[cs_video column_size=”1/1″ video_url=”https://www.youtube.com/watch?v=1X9DAdLYBGY&feature=youtu.be” video_width=”500″ video_height=”250″][/cs_video]

La Decisione della Commissione 2003\803\CE del 26 novembre 2003, entrata in vigore dal 1 ottobre 2004, stabilisce che i gatti, così come i cani ed i furetti, per poter essere portati all’estero, devono essere muniti di passaporto e identificati tramite un microchip.  Questo significa che se vogliamo partire per una vacanza o trasferirci in un paese dell’UE con il nostro gatto, questo dovrà essere microchippato. Lo stesso vale nel caso in cui decidiamo di adottare un gatto proveniente dall’estero.

In Italia, nonostante l’Anagrafe Nazionale Felina esista da qualche anno, non è obbligatorio microchippare il proprio gatto. Tuttavia è vivamente consigliato farlo, in quanto il microchip rappresenta la sua carta d’identità e permette un maggior controllo della popolazione felina, contrastando l’abbandono e agevolando il ricongiungimento di un gatto smarrito con il suo proprietario. Inoltre, è utile in caso di contestazioni, purtroppo non rare, riguardo il relativo possesso.

La Regione Lombardia ha fatto un passo in più per tutelare i gatti. Con il Piano Regionale Integrato della Sanità Pubblica Veterinaria 2019-2023 ha infatti reso obbligatorio il microchip per tutti i gatti nati o acquisiti a partire dal 1° gennaio 2020. Sussistono sanzioni nel caso di trasgressione. La normativa non ha però valore retroattivo, quindi chi ha adottato un gatto prima di tale data può decidere se microchipparlo o meno.

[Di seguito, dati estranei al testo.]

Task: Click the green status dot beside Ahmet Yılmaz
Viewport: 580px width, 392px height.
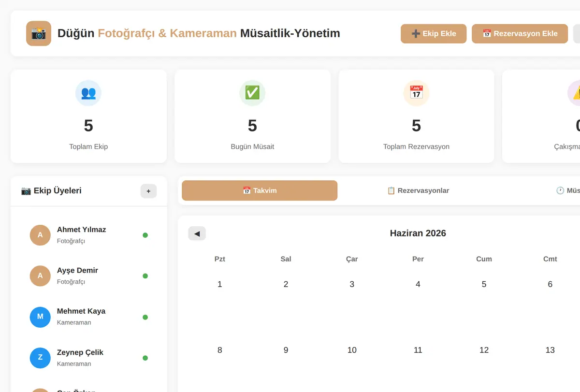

La microchippatura dei cani è, invece, obbligatoria in tutta Italia. Proprio per i suoi vantaggi in termini di identificazione e tracciabilità, l’OIPA invita tutti a microchippare anche il proprio gatto e, inoltre, consiglia di dotarlo di un collarino elastico, che si possa agevolmente staccare per evitare che si impigli da qualche parte, in modo tale da renderlo riconoscibile e distinguerlo da un randagio o da un appartenente ad una colonia felina.